Sarrette was the son of a shoemaker, and travelled to Paris as an accountant. During the French Revolution, he joined the Garde Nationale. There he proposed the formation of a corps of musicians, and was put in charge, although he was not a musician.
He gathered together forty-five musicians from the depot of the Gardes Françaises, and they formed the nucleus for the music of the Garde Nationale, with François Joseph Gossec as artistic director. In May 1790, the municipality of Paris increased the body to seventy-eight musicians.
When the financial embarrassments of the Commune necessitated the suppression of the paid guard, Sarrette kept the musicians near him and obtained from the municipality, in June 1792, the establishment of a free school of music.
Sarrette was briefly imprisoned from 25 March to 10 May 1794, although the reasons are uncertain. On the 18th of Brumaire in the year II (November 8, 1794) the school was converted into the Institut National de Musique by decree of the convention, and by the law of the 16th of Thermidor in the year III (August 3, 1795) it was finally organized under the name of Conservatoire. Sarrette regained the title of director during the reorganization of 1800.

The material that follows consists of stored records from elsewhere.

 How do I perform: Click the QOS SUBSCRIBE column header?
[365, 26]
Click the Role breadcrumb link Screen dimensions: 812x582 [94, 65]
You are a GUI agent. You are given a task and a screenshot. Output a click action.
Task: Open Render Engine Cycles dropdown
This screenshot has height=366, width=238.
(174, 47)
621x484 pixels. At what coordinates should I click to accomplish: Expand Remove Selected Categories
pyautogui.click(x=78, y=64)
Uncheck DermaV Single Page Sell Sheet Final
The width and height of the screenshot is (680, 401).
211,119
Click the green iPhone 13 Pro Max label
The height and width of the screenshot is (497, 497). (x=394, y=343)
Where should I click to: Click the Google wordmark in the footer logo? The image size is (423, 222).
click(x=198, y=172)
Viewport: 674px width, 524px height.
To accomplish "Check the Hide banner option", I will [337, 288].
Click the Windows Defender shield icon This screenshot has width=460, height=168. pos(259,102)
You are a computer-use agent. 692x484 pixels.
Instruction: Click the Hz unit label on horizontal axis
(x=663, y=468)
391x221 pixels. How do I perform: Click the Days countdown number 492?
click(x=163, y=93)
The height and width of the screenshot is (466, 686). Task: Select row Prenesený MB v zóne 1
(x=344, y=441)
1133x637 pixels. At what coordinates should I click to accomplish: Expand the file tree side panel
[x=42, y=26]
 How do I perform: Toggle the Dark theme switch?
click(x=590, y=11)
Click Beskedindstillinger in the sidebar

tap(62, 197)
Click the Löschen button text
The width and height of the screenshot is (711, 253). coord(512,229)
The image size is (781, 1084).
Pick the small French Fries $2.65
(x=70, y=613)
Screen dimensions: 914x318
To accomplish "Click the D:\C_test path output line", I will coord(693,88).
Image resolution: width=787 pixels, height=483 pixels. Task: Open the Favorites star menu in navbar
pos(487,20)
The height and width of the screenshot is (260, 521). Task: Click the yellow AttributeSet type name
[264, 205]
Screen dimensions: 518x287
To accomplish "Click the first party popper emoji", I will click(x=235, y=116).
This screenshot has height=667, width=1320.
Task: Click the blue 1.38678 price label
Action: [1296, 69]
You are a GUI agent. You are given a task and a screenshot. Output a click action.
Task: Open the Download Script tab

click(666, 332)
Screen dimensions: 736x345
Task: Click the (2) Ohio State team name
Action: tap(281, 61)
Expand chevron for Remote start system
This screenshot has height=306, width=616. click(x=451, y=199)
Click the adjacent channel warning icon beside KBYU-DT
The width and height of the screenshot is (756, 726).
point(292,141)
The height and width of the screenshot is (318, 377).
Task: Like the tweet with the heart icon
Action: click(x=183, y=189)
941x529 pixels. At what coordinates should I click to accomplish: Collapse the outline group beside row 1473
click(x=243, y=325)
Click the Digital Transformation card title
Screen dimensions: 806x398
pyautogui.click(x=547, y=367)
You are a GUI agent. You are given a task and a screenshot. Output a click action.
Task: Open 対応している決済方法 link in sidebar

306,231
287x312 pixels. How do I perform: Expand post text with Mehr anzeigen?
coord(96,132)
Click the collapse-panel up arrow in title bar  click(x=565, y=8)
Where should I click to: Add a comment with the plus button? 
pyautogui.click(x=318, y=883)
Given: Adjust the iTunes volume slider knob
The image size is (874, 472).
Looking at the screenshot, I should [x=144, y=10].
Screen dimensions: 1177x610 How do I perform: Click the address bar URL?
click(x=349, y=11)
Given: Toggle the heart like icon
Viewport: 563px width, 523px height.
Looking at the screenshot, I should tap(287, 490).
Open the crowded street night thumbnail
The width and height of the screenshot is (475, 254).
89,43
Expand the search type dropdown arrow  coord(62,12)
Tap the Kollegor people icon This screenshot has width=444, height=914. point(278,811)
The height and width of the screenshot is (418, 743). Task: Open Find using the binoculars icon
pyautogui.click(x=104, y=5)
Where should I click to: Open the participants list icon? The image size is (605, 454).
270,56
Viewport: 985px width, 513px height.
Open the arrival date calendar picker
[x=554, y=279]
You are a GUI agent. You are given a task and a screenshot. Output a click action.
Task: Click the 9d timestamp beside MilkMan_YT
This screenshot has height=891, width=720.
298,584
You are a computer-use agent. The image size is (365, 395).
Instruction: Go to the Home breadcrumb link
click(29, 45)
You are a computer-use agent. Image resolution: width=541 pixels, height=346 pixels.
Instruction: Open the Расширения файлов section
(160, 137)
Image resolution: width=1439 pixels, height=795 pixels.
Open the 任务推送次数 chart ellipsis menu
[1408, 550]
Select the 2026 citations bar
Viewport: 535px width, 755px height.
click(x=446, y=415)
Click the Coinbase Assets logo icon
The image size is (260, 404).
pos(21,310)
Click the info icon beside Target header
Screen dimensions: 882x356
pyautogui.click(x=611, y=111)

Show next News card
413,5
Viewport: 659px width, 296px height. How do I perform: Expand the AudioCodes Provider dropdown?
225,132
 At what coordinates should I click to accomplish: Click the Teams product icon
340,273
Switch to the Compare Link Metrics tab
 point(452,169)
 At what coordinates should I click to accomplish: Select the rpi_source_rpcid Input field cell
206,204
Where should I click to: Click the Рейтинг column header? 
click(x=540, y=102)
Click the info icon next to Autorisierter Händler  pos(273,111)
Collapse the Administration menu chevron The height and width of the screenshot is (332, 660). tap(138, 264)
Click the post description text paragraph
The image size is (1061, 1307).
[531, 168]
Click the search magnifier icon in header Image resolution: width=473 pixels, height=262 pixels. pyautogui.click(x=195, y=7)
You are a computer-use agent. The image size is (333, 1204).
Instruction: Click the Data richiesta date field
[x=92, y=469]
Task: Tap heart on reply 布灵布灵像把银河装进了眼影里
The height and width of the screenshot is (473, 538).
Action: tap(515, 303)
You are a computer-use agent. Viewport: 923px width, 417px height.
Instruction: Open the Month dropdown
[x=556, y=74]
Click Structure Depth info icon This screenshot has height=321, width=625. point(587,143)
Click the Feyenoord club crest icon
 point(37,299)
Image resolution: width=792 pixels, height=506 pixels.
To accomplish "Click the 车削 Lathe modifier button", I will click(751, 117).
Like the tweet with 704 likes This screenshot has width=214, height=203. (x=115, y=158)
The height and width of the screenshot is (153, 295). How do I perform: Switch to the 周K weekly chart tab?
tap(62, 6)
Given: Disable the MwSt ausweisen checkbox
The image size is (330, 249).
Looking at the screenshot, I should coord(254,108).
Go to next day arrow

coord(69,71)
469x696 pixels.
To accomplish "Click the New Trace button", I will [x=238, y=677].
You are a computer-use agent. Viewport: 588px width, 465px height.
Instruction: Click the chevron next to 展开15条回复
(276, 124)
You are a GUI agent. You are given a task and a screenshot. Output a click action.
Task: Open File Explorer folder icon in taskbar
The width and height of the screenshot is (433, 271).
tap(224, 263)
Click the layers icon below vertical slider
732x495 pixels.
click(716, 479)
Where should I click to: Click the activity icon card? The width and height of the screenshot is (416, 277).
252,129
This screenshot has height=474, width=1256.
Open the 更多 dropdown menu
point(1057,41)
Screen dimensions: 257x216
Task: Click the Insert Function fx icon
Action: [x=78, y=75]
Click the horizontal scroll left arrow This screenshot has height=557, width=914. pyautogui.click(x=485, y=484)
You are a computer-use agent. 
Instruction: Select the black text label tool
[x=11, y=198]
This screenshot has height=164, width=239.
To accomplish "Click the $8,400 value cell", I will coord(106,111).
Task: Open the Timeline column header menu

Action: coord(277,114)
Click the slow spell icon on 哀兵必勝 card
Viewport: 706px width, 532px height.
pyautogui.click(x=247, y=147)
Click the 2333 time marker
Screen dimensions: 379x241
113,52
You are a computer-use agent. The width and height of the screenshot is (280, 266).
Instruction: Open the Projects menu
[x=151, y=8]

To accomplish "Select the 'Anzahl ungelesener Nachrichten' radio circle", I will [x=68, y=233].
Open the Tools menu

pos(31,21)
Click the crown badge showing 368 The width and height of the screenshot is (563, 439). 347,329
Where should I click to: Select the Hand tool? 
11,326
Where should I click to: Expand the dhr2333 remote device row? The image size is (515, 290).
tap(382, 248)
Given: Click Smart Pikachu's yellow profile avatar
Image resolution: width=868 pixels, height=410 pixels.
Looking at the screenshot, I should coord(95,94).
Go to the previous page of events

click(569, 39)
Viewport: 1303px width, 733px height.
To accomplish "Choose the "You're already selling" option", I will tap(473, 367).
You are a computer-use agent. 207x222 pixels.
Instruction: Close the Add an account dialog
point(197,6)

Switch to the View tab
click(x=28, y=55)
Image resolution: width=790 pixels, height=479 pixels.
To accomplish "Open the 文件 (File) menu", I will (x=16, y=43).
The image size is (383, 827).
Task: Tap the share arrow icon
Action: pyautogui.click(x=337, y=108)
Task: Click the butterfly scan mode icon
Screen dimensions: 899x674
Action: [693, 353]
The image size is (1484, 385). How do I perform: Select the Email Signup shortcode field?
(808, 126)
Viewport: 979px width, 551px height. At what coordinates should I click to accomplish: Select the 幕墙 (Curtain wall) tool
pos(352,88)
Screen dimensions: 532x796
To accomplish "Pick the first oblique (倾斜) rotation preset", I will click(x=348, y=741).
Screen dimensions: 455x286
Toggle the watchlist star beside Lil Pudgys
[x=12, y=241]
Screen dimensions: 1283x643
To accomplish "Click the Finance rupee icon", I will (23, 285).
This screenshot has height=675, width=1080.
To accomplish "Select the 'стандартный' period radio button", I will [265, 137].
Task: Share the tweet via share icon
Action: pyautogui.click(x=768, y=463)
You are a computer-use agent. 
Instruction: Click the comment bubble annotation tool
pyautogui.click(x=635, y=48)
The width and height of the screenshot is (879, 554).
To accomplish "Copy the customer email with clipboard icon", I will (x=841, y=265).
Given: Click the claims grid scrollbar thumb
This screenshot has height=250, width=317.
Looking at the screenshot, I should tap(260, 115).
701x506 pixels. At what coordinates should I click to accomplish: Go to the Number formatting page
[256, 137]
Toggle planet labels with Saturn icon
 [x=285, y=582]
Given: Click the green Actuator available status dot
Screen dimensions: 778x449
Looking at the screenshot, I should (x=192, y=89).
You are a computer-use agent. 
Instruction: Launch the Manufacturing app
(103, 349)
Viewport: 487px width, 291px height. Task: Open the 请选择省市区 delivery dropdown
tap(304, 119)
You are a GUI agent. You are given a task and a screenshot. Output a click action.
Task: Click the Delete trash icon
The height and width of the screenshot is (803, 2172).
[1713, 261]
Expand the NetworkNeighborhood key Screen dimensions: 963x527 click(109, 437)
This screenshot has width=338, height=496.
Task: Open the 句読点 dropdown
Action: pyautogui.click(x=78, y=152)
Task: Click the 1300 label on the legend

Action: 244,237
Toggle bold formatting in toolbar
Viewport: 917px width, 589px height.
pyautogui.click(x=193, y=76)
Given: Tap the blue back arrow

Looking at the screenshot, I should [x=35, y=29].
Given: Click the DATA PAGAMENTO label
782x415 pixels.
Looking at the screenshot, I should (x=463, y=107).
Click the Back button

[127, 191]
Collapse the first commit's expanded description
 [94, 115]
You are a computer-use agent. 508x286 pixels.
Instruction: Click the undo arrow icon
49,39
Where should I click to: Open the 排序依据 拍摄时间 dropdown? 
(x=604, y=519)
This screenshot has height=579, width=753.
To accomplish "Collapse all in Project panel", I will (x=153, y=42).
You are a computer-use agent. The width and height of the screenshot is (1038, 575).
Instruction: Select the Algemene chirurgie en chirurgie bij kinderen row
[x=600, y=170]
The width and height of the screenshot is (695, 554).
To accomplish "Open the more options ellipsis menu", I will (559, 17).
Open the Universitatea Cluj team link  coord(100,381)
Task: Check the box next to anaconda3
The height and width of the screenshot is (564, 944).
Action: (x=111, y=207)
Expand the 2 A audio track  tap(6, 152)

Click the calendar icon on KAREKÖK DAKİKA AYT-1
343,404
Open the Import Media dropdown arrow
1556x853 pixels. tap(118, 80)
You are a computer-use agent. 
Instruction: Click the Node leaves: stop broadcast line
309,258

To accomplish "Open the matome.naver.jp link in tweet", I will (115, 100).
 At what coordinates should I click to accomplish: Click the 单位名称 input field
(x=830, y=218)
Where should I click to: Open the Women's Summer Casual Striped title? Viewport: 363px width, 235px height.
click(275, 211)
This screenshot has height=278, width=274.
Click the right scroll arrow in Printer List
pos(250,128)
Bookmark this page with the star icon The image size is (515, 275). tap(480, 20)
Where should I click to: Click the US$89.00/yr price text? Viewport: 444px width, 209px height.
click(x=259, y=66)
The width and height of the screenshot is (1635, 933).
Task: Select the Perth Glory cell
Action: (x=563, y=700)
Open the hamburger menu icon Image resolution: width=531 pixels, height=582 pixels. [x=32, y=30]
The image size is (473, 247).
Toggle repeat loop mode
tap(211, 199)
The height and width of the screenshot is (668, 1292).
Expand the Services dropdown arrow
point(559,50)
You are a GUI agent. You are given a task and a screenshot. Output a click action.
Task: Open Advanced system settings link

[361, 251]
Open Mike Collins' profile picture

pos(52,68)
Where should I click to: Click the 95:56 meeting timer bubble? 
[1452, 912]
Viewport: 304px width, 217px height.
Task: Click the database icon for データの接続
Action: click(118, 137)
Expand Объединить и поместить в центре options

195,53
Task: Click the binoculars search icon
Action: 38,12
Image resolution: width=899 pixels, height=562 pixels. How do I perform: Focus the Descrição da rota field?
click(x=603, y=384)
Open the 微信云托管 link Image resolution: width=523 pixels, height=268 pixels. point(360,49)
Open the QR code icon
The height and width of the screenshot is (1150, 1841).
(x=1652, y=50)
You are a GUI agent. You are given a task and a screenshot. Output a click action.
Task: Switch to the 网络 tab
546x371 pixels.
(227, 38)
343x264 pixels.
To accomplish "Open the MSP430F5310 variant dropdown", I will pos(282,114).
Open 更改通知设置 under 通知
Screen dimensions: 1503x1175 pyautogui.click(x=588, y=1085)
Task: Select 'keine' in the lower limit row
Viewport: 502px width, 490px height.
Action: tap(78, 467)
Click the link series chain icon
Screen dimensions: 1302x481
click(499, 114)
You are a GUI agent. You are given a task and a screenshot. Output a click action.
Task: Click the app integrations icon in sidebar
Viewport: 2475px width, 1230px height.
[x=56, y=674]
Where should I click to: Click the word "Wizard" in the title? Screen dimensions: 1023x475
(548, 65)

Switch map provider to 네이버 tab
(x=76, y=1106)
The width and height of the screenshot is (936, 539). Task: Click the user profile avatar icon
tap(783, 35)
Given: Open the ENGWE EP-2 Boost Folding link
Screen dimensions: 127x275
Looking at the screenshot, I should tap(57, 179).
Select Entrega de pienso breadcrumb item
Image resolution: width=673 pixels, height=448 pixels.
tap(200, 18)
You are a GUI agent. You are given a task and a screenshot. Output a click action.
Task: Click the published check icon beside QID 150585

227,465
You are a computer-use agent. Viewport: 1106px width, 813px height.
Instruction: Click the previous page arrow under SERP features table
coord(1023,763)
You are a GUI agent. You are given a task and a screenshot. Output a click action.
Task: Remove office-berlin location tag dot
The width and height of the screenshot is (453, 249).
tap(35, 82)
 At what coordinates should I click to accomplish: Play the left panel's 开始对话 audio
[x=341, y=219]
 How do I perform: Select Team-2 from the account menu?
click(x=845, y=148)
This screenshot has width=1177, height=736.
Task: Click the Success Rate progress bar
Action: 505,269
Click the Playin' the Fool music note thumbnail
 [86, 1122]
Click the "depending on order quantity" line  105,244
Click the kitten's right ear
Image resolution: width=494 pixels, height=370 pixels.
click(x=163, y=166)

For the last 40 years of his life Sarrette lived in retirement. The protection of Napoleon I was a source of disaster to him in 1815, when the conservatoire was closed; its subsequent history was watched by its founder as a mere spectator from outside.
Further Reading:
Piero Weiss and Richard Taruskin
Music in the Western World: A History in Documents
Bernard Sarrette, et. al.
A Musical Episode of the French Revolution (Pages 319-120)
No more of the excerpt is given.